Stage II: Despite of the early ordoliberal hegemony this hegemony was not without contestation. Mr. Hyde had to cope with the copy of Dr. Jekyll within himself. Caused by a growth of legal conflicts over newly created European law, the second stage of European constitutionalization was reached. It consisted in the establishment of a rule-of-law constitution (or rights-constitution) that – in a reflexive manner – coupled law and rights structurally.[52] The growth of European norms and legal conflicts urged European and national courts to construct, apply and implement European rights and the direct effect of European law, together with the corresponding European citizenship. At the end of this process European and national law became one single (howsoever fragmented or pluralized) legal order.[53]

The counter-hegemonial Kantian point here is, that subjective rights no longer can be normatively neutralized by law that is technical, such as competition law, and all the other branches of law and economics. To implement European subjective rights for mere economic purposes of private autonomy it needed – at least counterfactually and anticipatory – the construction of full-fledged European citizenship. There is no private autonomy without public autonomy, as already Rousseau has argued, and rightly so. The opposite view was the great illusion of classical, ordo- and neoliberalism.[54] In a famous essay on Eros and civilization of European citizenship Joseph Weiler once had argued that “you could create rights and afford judicial remedies to slaves” because “the ability to go to court to enjoy a right bestowed on you by the pleasure of others does not emancipate you, does not make you a citizen.”[55] I think, Weiler is wrong, even if there are many empirical cases of rights bearers who are denied full citizenship. He is wrong because once I go to a public court I must – if I want it or not – participate in the judicial “concretization” (Kelsen) of the respective legal norms, and that means that I must participate in a procedure of creating and changing law. For this purpose I must make myself an active citizen. Therefore, the legislative power of the people does not end once a statuary law is ratified by parliament, and therefore on every level of concretization there is need of direct democratic legitimization and further public contestation. Christoph Möllers rightly speaks of individual legitimization through legal actions which are part and parcel of the whole procedure of democratic legitimization. Thus, the existing notion of European rights contradicts (as an ‘existing contradiction’) the status of slavery once the slave makes use of them (if he or she has any right, however fragile and partial it is, such as the right of Dred Scott to go to court in Missouri in 1847, and who’s case became one of the triggers of the Civil War).
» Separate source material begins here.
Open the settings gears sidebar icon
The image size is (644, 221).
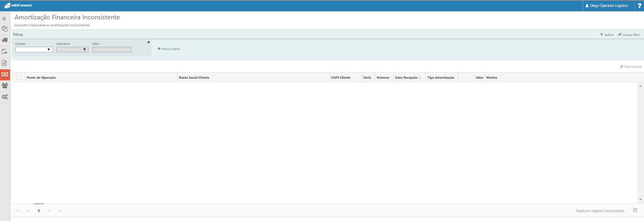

Thus, the European Court in Van Gent en Loos rightly has interpreted the Treaties as „agreement between the peoples of Europe that binds their governments and not simply as agreement between the governments that binds the peoples.“[56] The construction of European citizenship by the Court thus must be derived from the synthetic constituent power of the peoples of Europe. This brings the Kantian mindset back in for a simple reason. Once European rights and citizenship are created, no longer a single people can quit membership alone, out of its sovereign will. Not only all other peoples but also the European citizens as a whole must have a say in such a case. If Denmark quits the Union I (as a German and European citizen) lose my European rights in Denmark, now even including active citizenship’s rights such as voting for the Danish contingent of the EU-Parliament (if I live in Denmark). Therefore today the Treaty of Lisbon allows withdrawl of a nation only due to European procedural rules.[57]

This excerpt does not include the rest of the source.